WECU
- Winterville, North Carolina; United States;
- Broadcast area: Greenville-Winterville
- Frequency: 1570 kHz
- Branding: ESPN 1570 Greenville

Programming
- Format: Sports
- Affiliations: ESPN Radio Carolina Hurricanes Charlotte Hornets Washington Nationals Radio Network Motor Racing Network Performance Racing Network

Ownership
- Owner: CTC Media Group
- Sister stations: WWNB

History
- First air date: 2006

Technical information
- Licensing authority: FCC
- Facility ID: 135909
- Class: B
- Power: 8,000 watts day 200 watts night
- Transmitter coordinates: 35°32′15″N 77°25′06″W﻿ / ﻿35.53750°N 77.41833°W
- Translator: 107.5 W298BX (Winterville)

Links
- Public license information: Public file; LMS;
- Webcast: Listen Live
- Website: ESPN Radio Greenville website

= WECU =

WECU (1570 AM) is a radio station broadcasting a sports format.

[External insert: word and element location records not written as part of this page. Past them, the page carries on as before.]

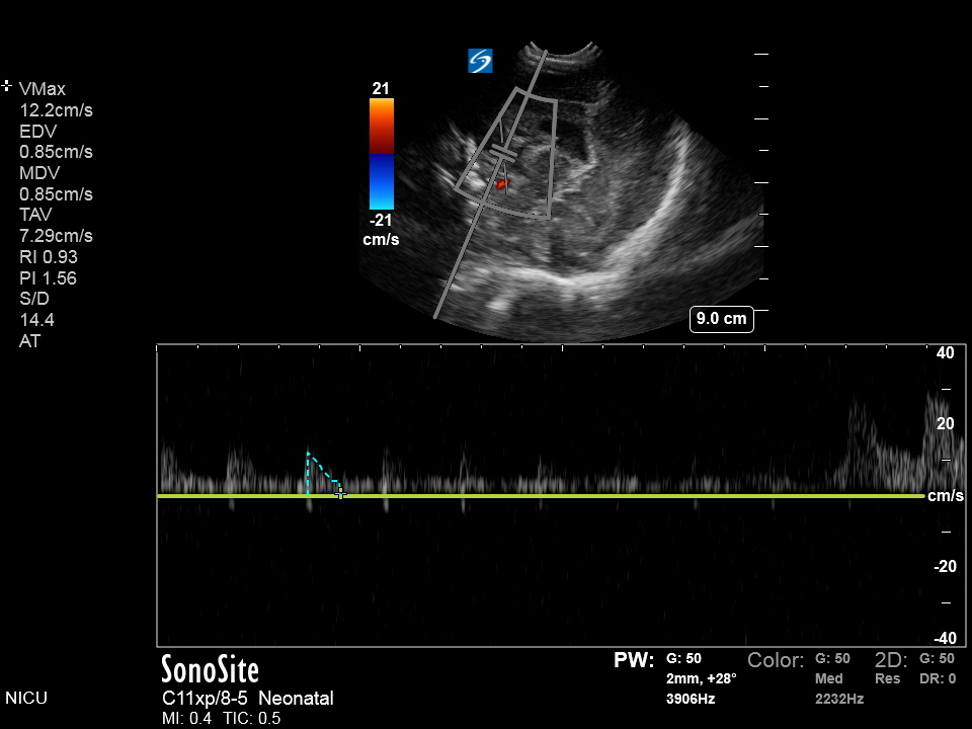Image resolution: width=972 pixels, height=729 pixels.
Task: Click the green spectral baseline
Action: [600, 496]
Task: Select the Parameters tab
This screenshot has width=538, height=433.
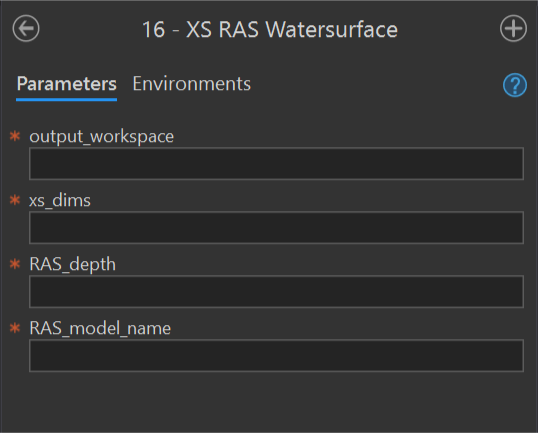Action: [x=67, y=84]
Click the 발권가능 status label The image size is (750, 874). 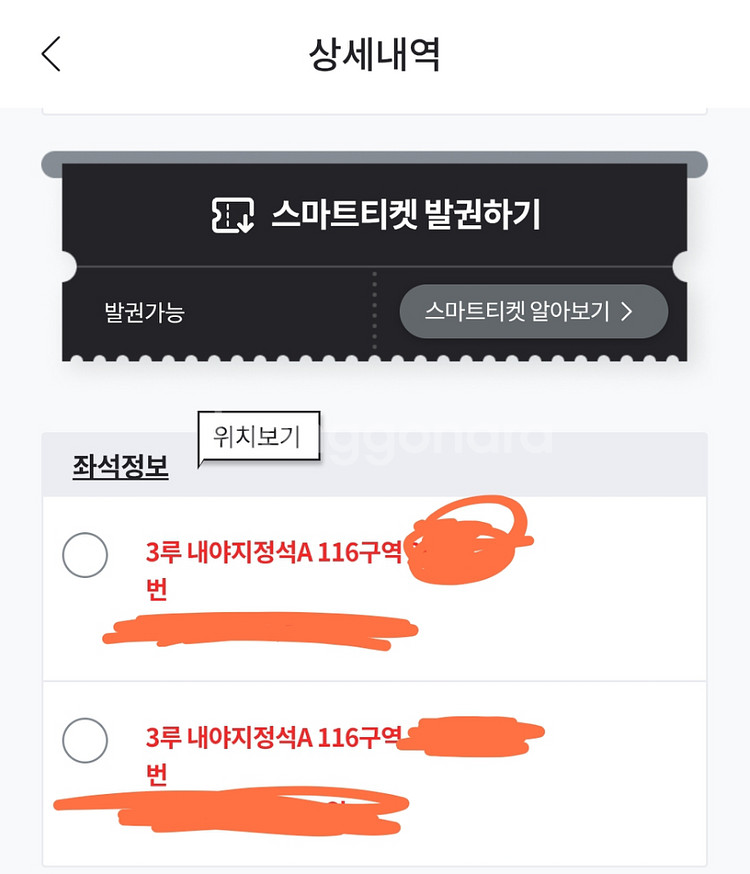coord(144,312)
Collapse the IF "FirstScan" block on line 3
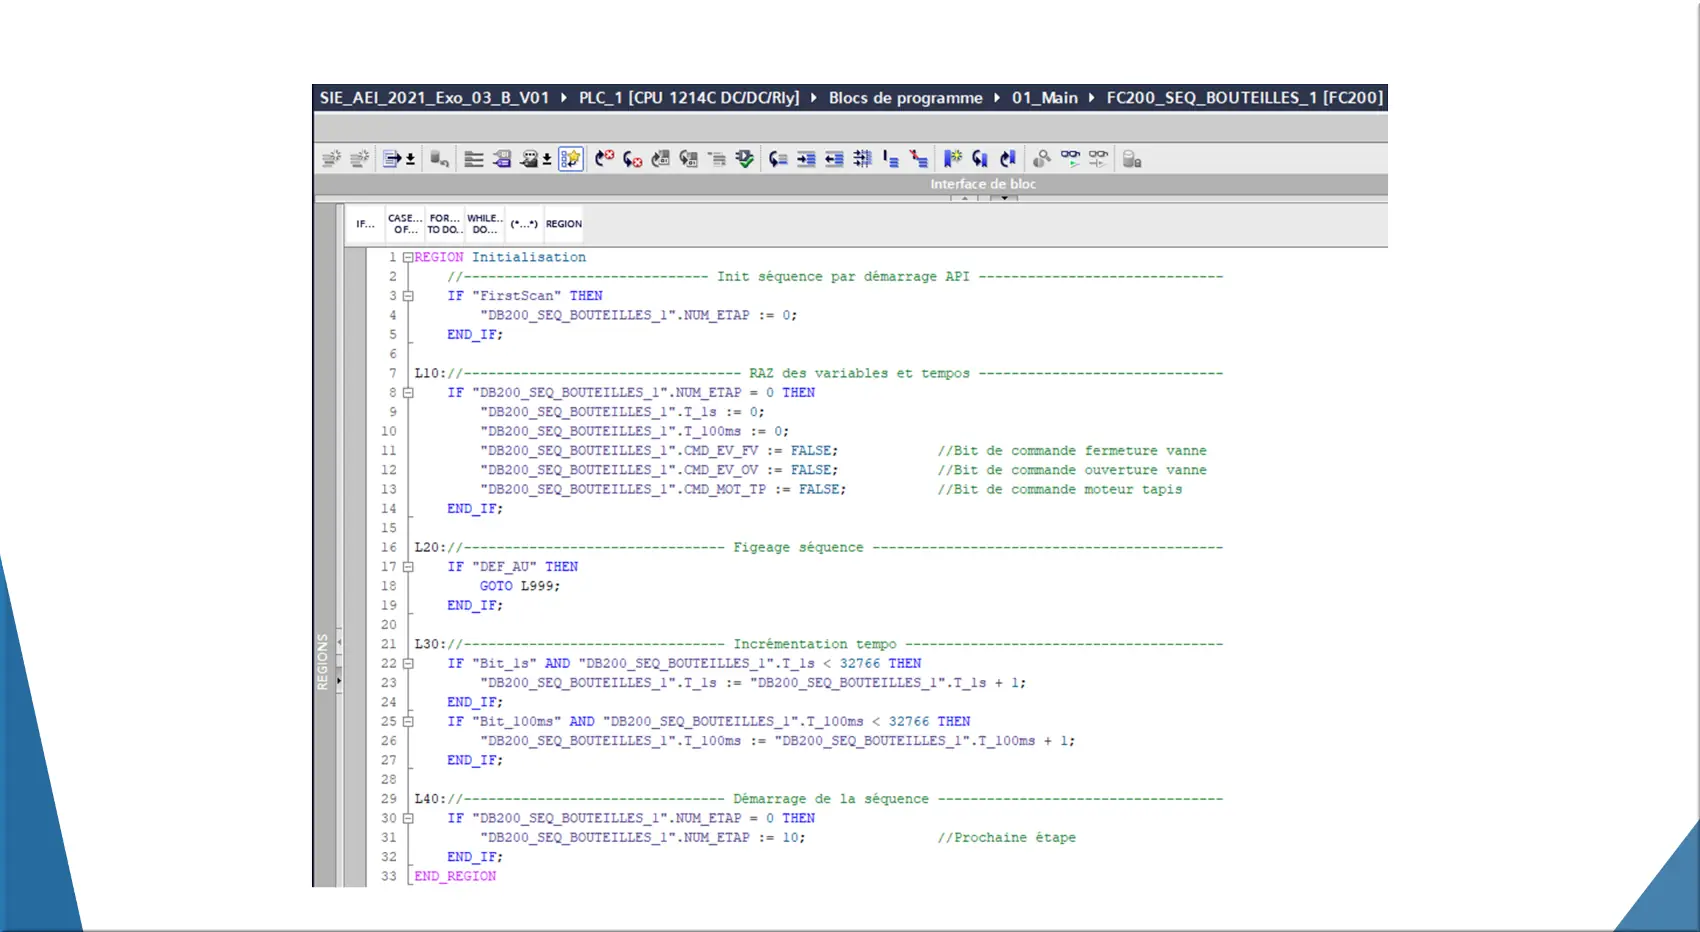 (x=408, y=296)
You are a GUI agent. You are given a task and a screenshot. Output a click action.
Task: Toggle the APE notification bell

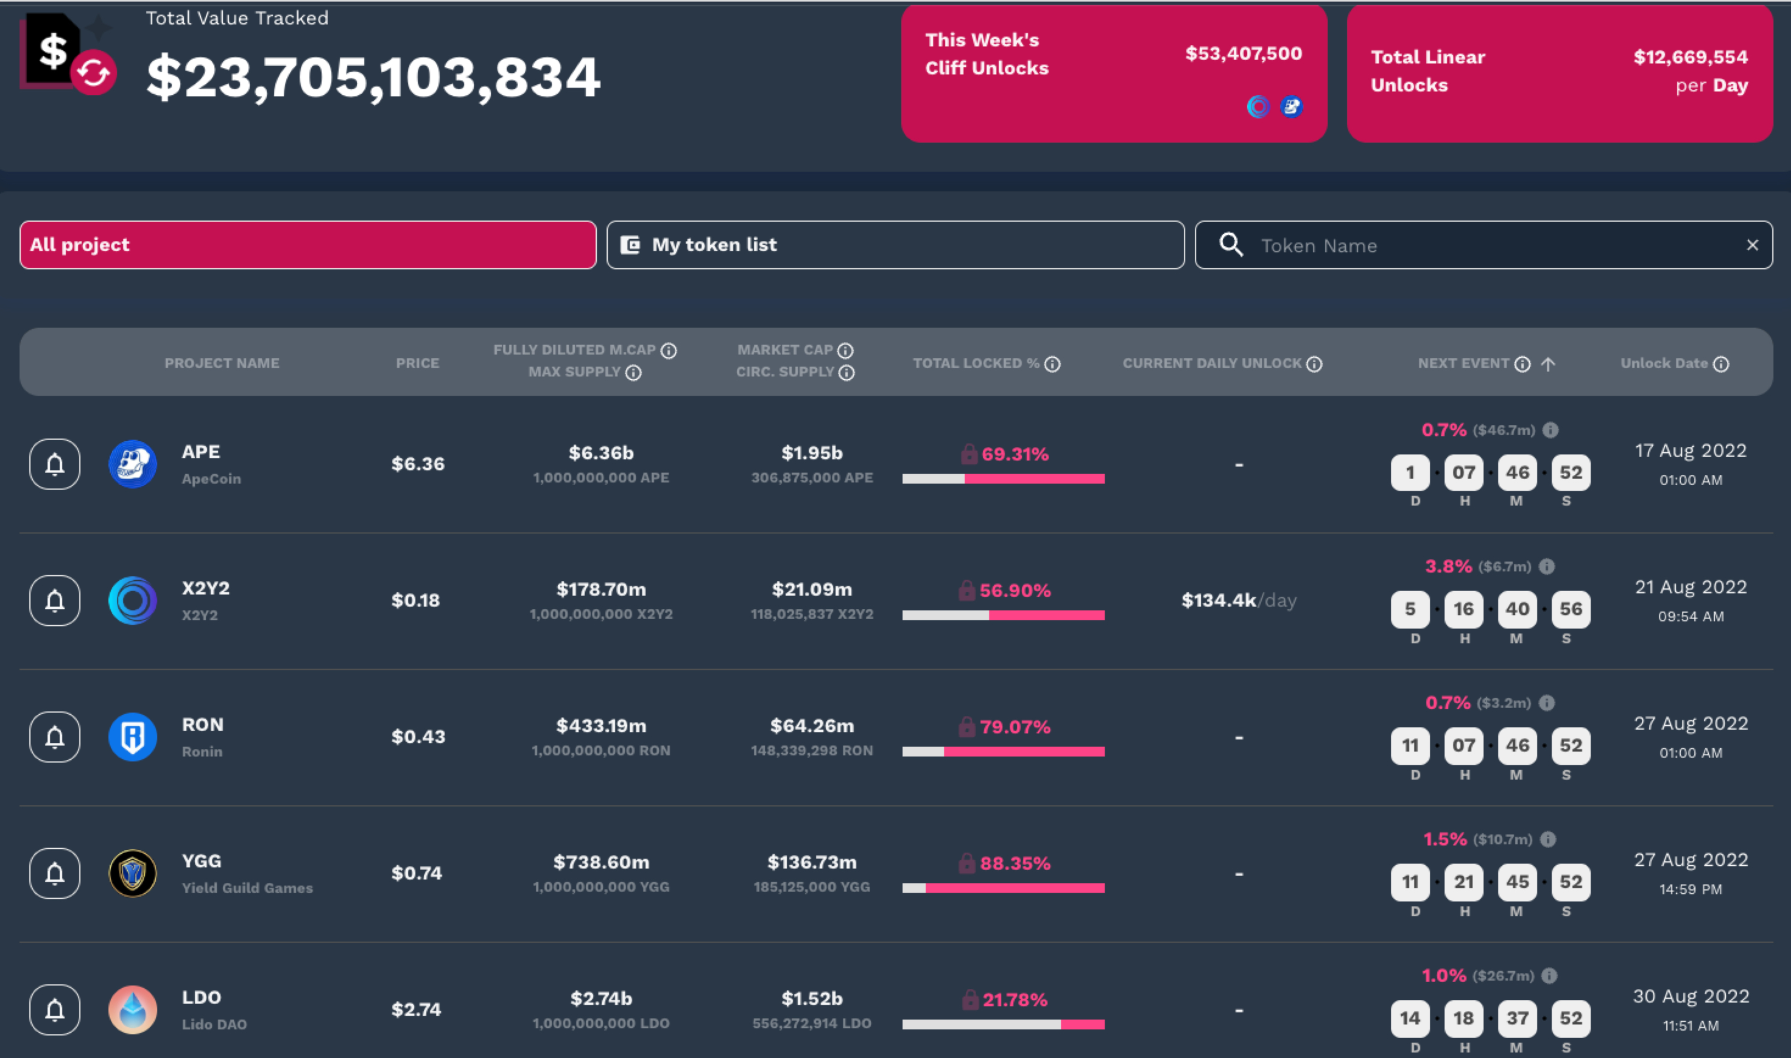click(x=55, y=464)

Licensed to Winterville, North Carolina, United States, it serves the Greenville area. The station is currently owned by CTC Media Group and operated by New Lite Media.

==History==
WECU shortly went off the air in November 2012. Later in same month, a new gospel station "The Promise" 1570 and 97.9 FM was heard over the air. On February 4, 2013 the Yolanda Adams morning was launched on the station airing weekdays from 6 am until 10 am. The station is being managed by Bronson Williams, the creator of Promise 107.3 which aired on WBOB-FM (now WVRA) from July 2007 until January 2012. On October 1, 2014 WECU changed their format to sports, with programming from ESPN Radio.